---- Source data

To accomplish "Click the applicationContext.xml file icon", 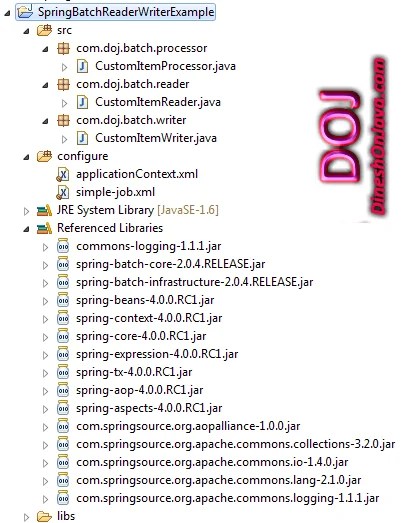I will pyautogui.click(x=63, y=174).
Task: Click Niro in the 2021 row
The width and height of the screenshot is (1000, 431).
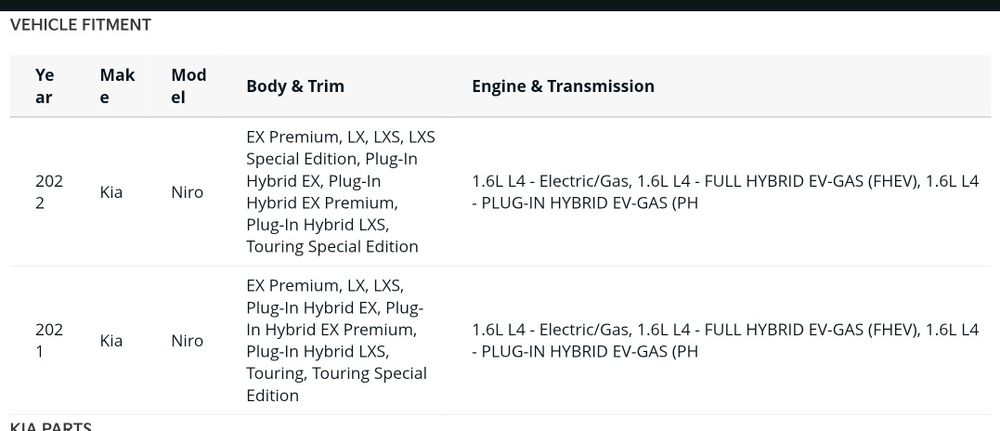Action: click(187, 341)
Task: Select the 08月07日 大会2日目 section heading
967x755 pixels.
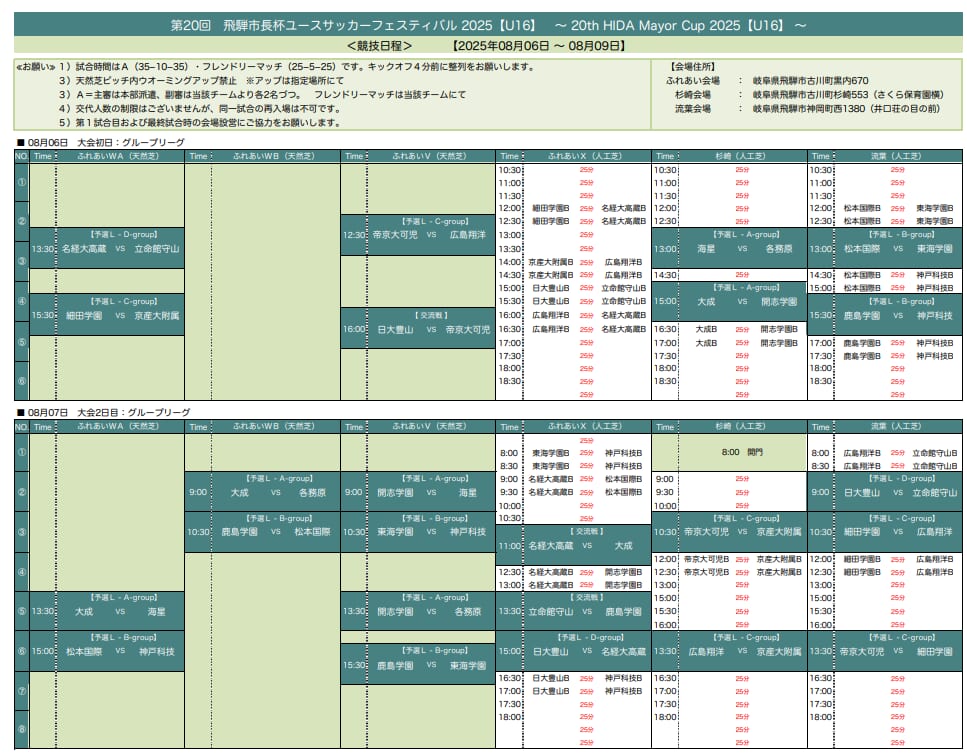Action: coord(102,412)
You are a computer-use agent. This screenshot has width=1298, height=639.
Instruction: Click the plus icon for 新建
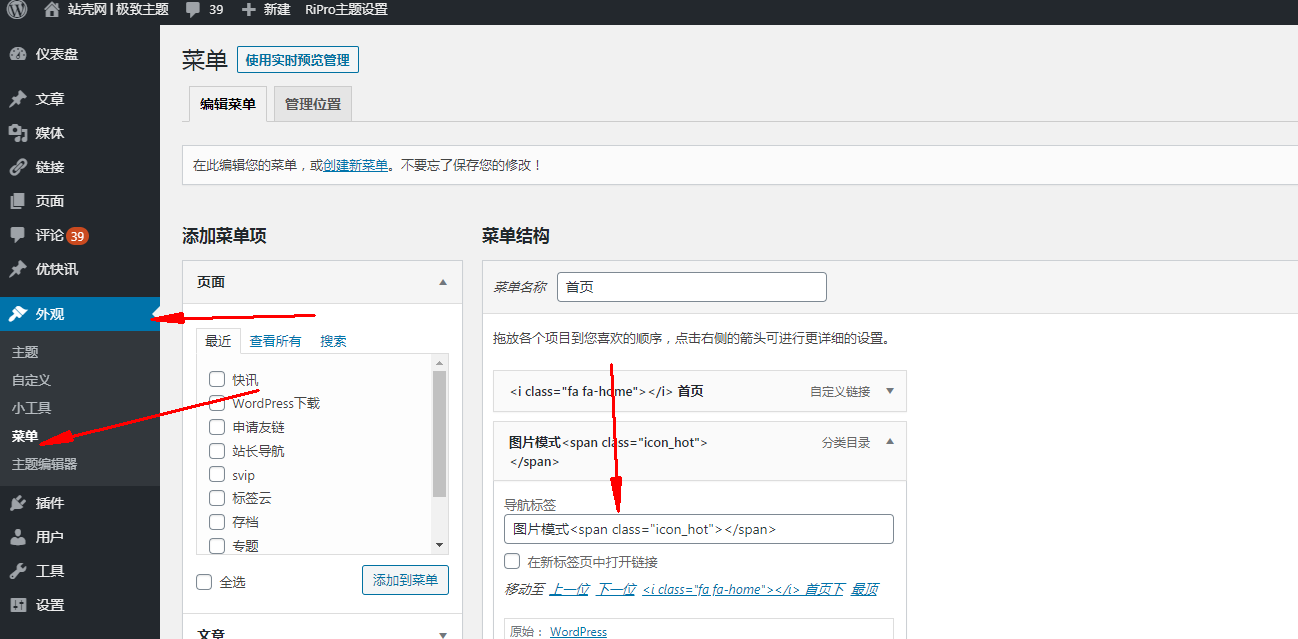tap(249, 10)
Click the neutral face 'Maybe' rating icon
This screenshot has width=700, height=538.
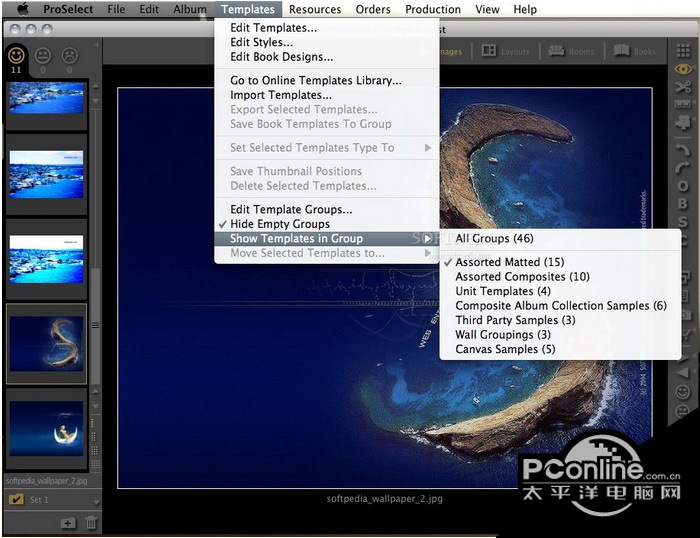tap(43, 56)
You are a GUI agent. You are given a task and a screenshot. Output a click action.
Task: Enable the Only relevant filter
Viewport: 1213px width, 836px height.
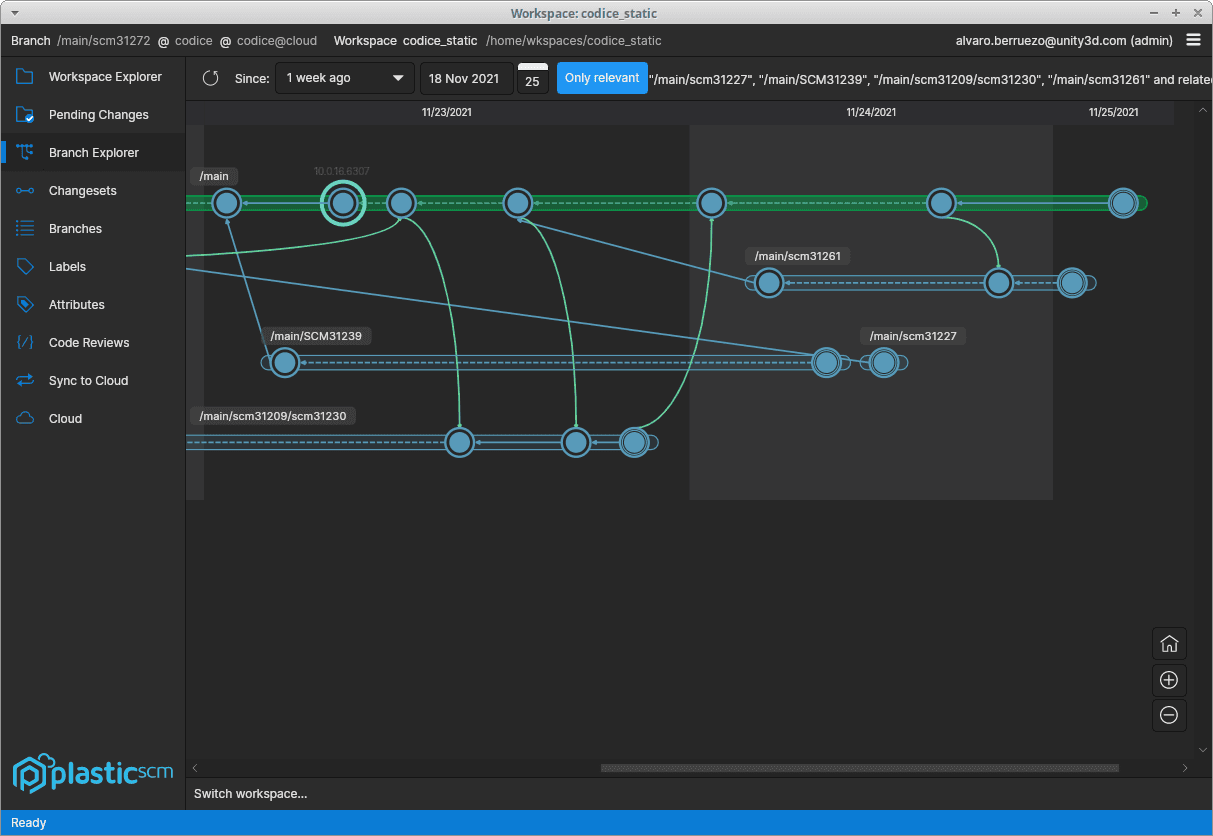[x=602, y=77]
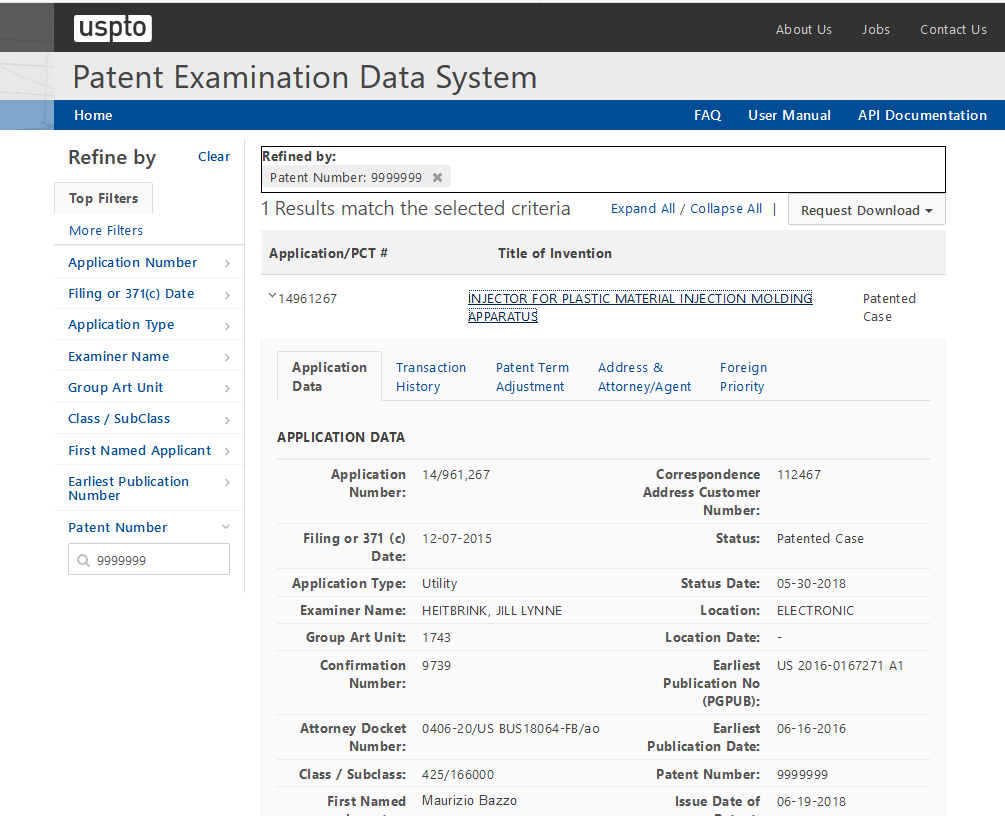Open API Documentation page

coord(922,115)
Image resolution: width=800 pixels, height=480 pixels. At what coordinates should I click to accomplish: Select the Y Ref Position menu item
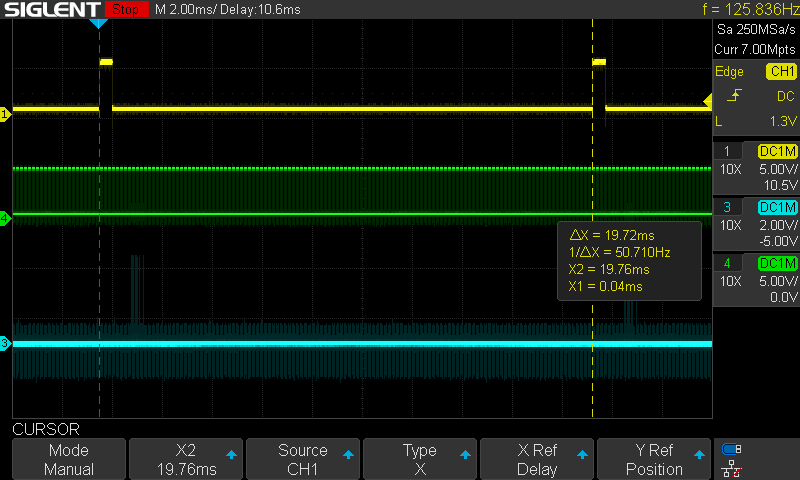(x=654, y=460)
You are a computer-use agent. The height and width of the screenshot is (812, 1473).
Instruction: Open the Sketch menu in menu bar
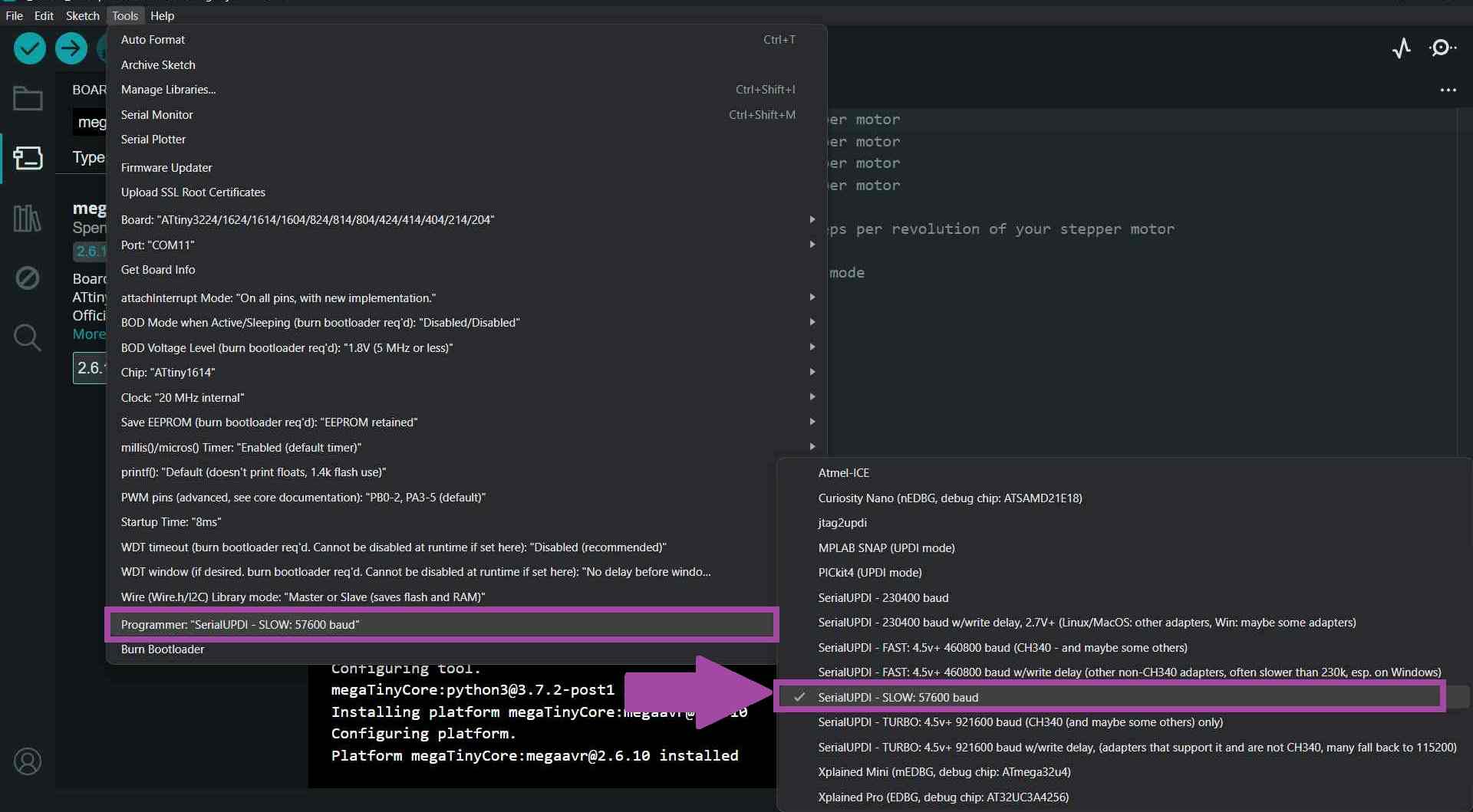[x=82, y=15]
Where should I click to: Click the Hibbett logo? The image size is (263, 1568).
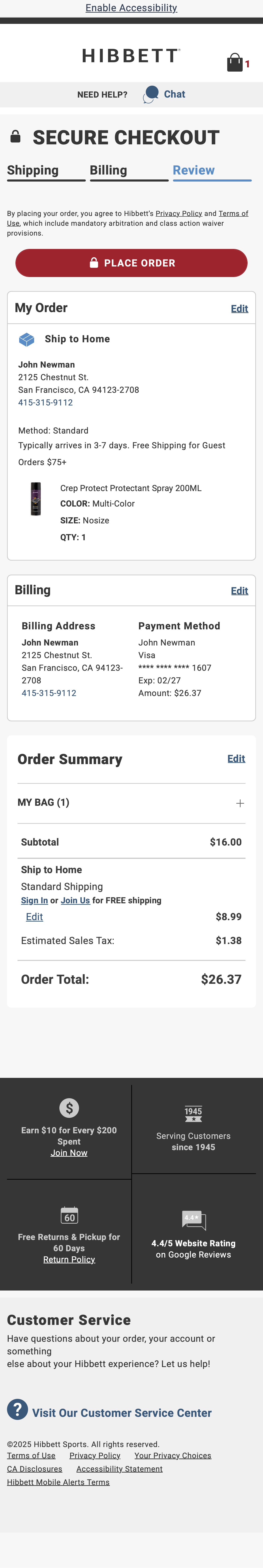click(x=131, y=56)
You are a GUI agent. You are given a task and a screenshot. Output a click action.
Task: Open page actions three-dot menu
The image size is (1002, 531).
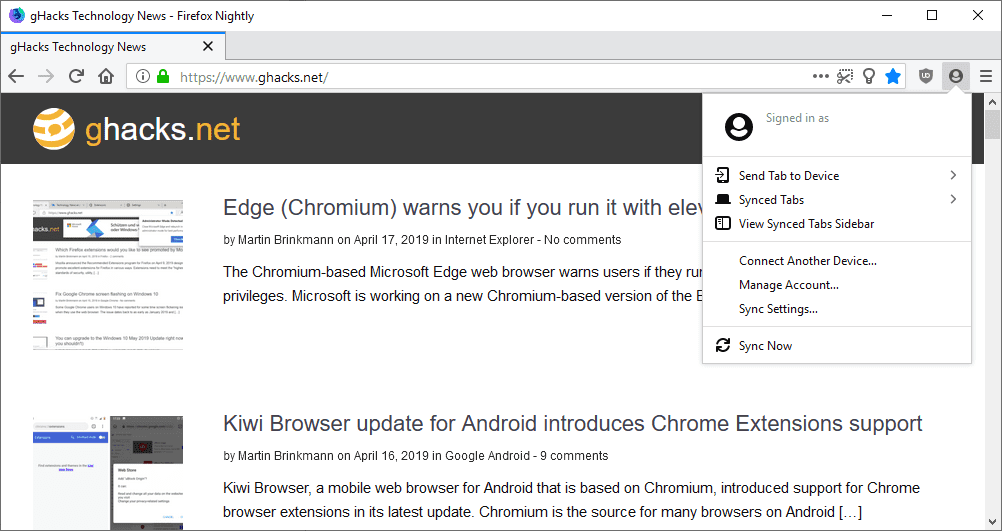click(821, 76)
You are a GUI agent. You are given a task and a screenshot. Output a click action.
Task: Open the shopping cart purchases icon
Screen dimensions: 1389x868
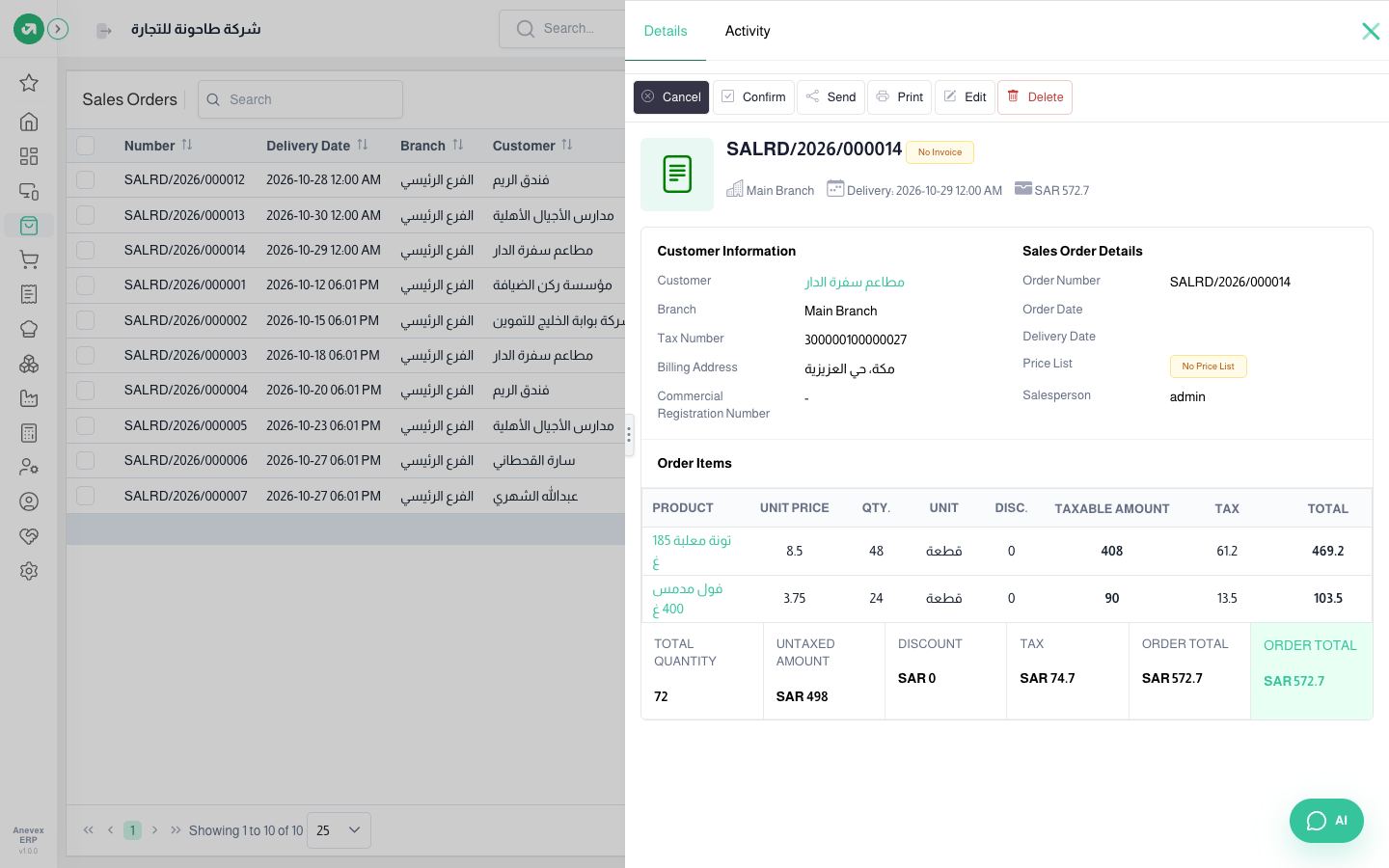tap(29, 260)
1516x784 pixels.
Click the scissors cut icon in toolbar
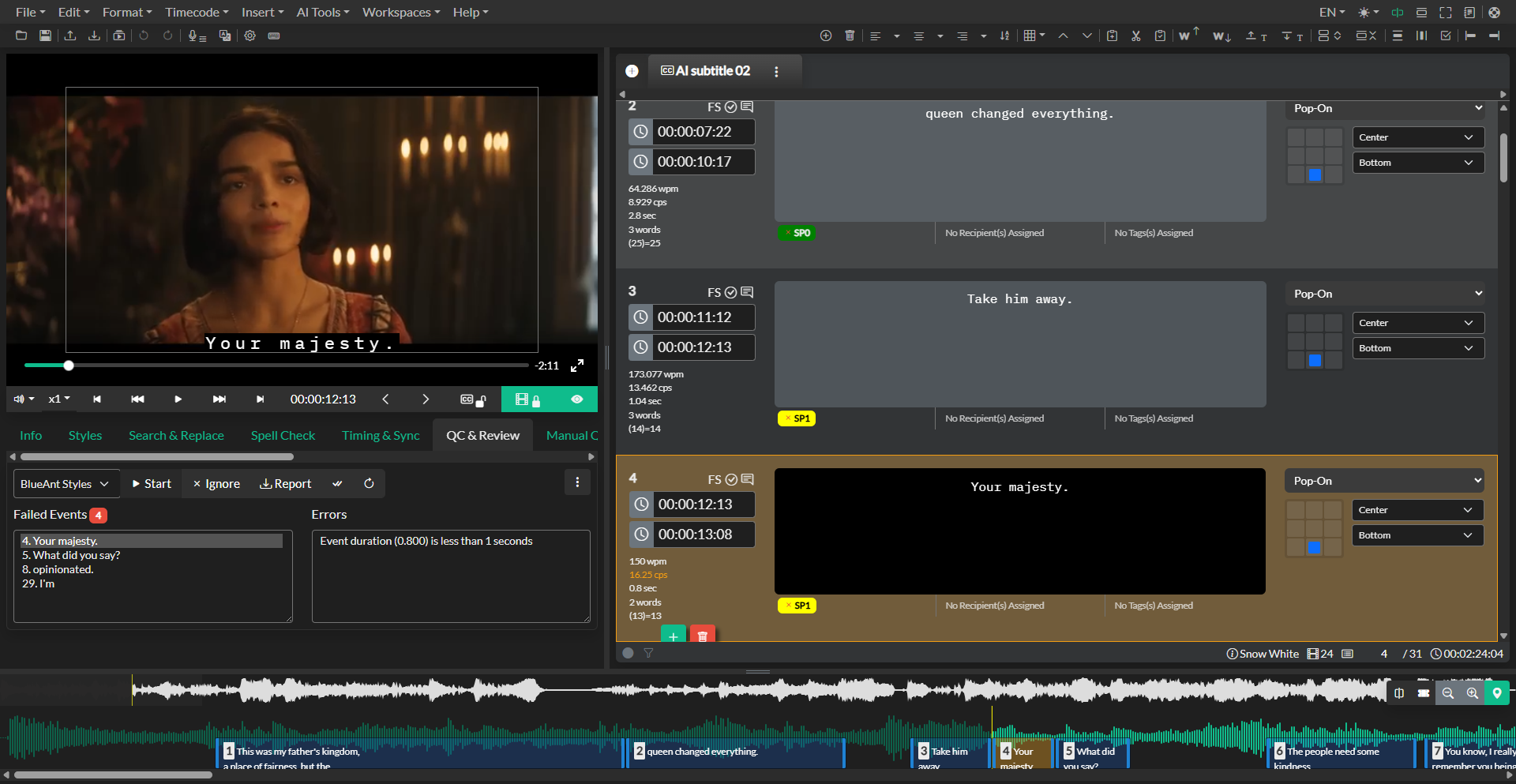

--------

== Task item ==
Write out every line in the data that holds the string "computer".

== Result of the task ==
You are a computer-use agent. This screenshot has width=1298, height=639.
You are a computer-use agent. The height and width of the screenshot is (812, 1473).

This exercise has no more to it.